> **EXERCISE DESCRIPTION**: Pictures are to be left out. Copy exactly, and only, the lines from the start of the entries below to the line with "Select the Excel sheet 6.xlsx file", both included.

> **Entries taken from a collection**:
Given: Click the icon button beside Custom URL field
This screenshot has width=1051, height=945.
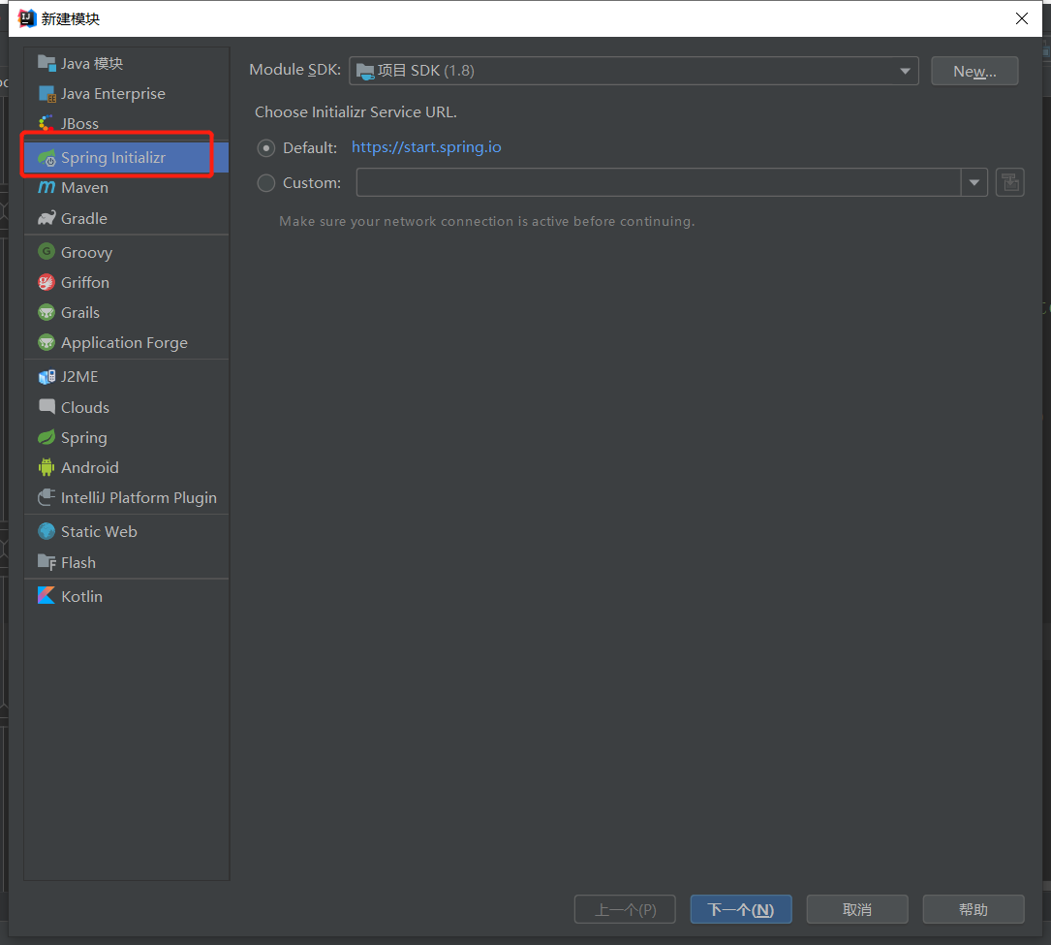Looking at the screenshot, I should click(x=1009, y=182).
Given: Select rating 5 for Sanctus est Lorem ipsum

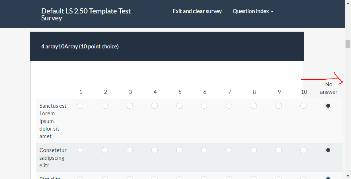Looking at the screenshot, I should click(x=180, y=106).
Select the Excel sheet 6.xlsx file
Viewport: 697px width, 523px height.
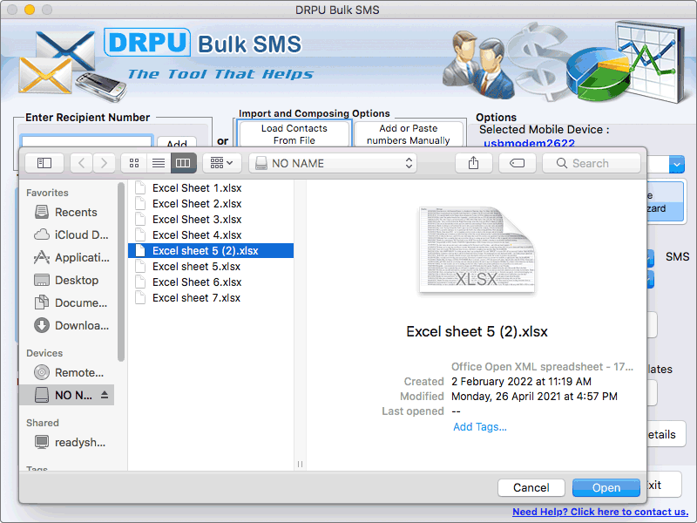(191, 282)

> **ANSWER TO THIS TASK**:
Given: Click the icon button beside Custom URL field
This screenshot has width=1051, height=945.
Looking at the screenshot, I should click(x=1009, y=182).
Given: Select rating 5 for Sanctus est Lorem ipsum

Looking at the screenshot, I should click(x=180, y=106).
Select the Excel sheet 6.xlsx file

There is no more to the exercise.